◆ What to do
Drop the pictures and repeat exactly from the "This screenshot has" line down to the last line of the entries below.

◆ Raw data
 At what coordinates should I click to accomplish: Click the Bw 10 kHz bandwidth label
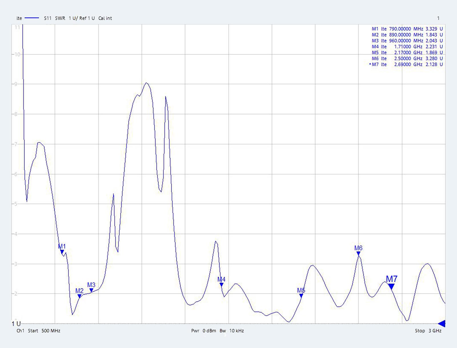[232, 331]
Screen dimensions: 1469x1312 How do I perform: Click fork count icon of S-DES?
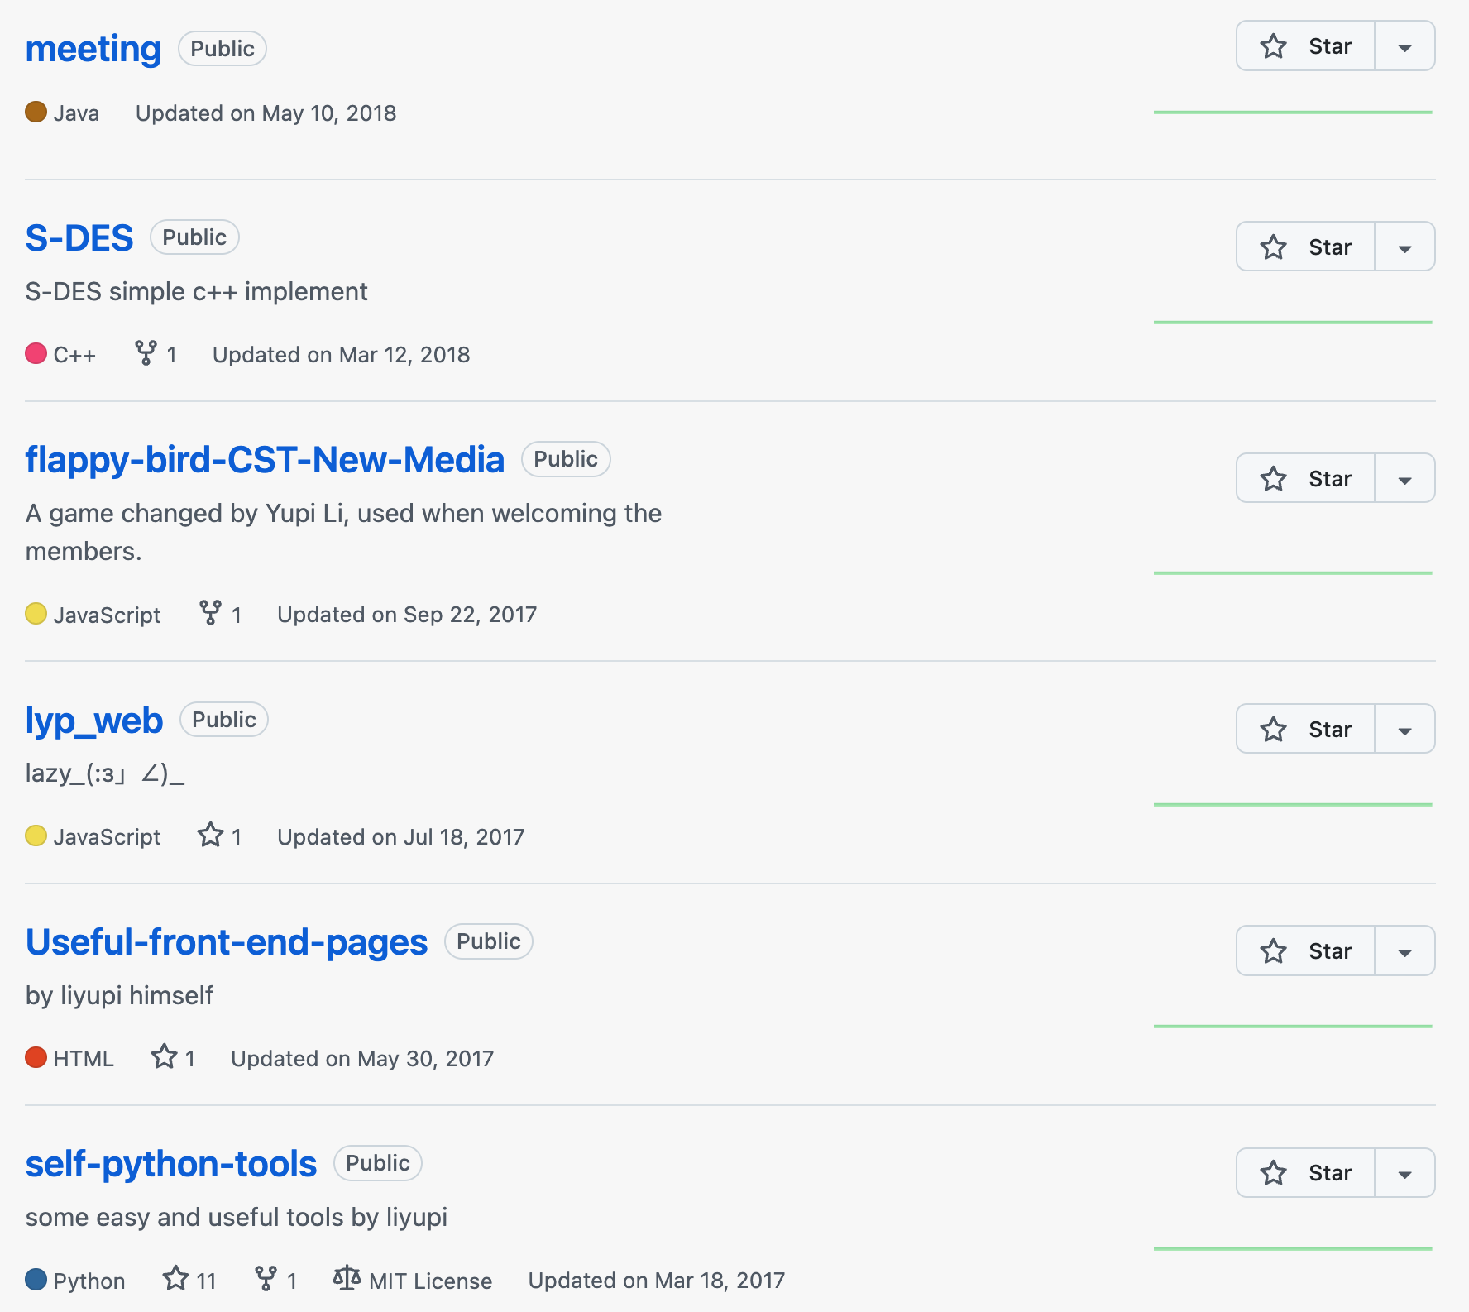[x=146, y=353]
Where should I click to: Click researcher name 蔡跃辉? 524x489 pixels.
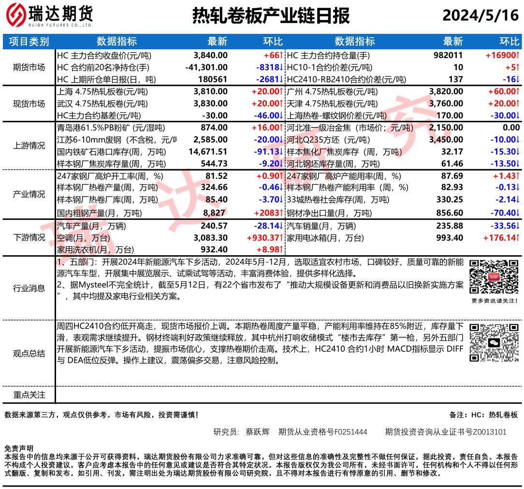tap(257, 431)
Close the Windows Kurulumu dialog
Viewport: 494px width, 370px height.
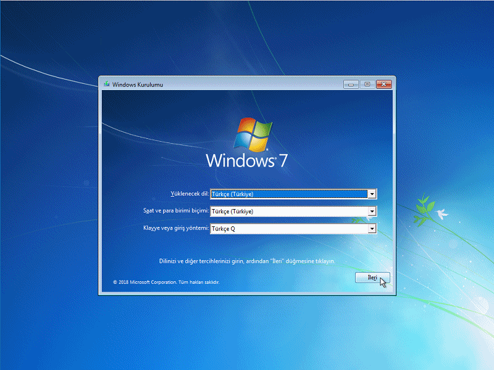click(x=383, y=84)
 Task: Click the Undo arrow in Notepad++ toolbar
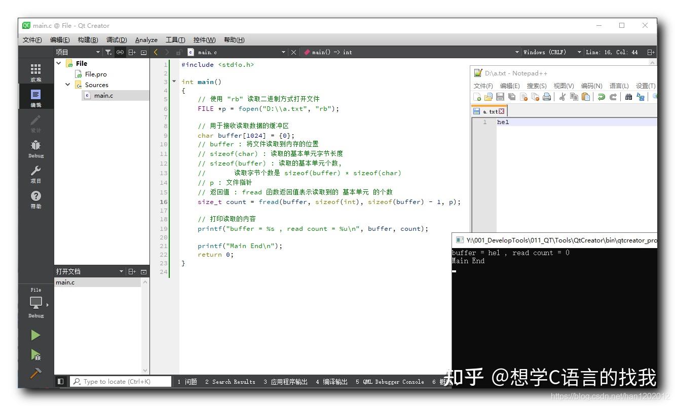[602, 97]
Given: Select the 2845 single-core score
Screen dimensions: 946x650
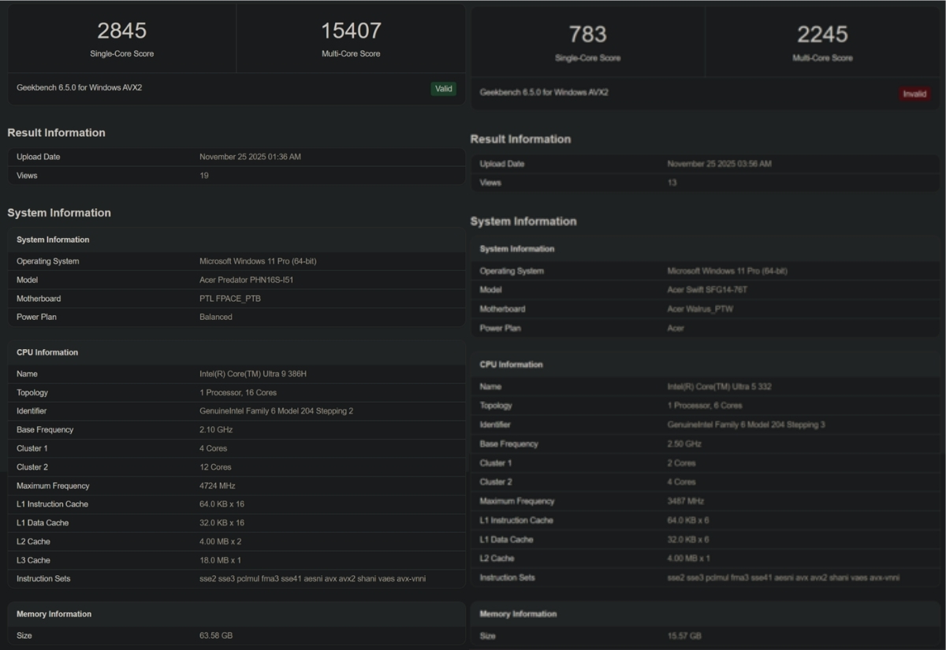Looking at the screenshot, I should click(121, 31).
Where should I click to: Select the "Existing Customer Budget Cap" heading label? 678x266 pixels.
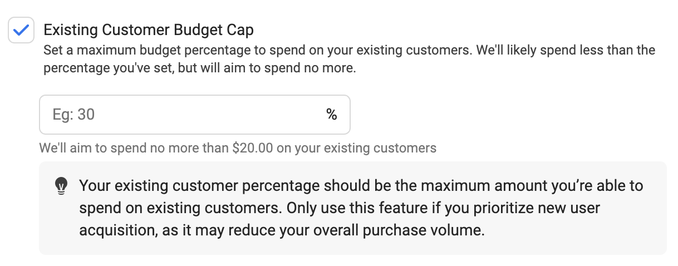pyautogui.click(x=149, y=29)
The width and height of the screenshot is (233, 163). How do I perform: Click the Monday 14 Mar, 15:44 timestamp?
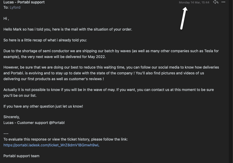[194, 2]
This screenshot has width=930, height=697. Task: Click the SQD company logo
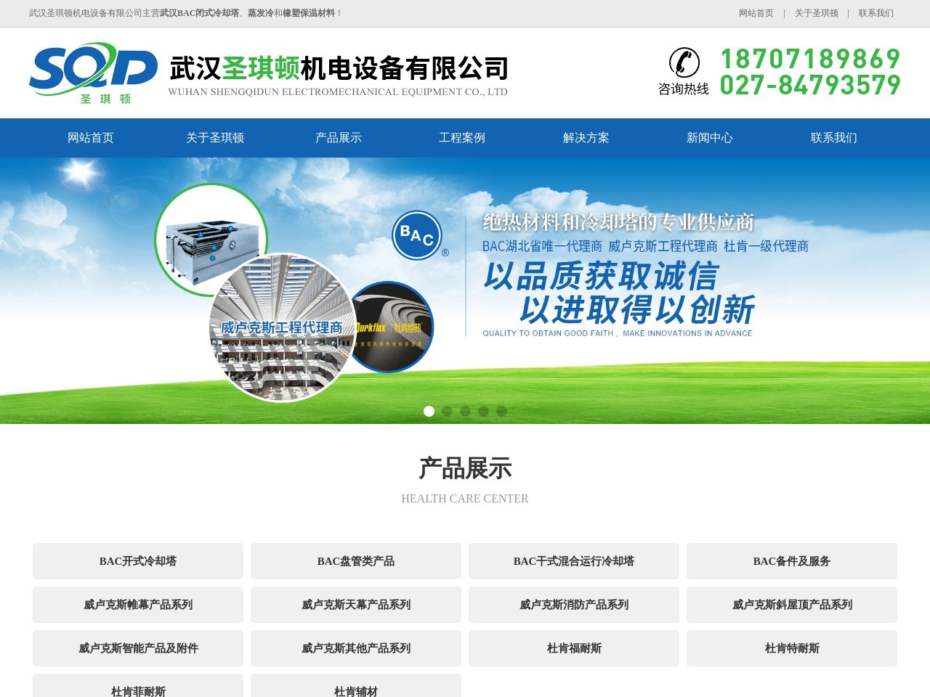point(93,73)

◆ Result
This screenshot has width=930, height=697. Task: Click the SQD company logo
point(93,73)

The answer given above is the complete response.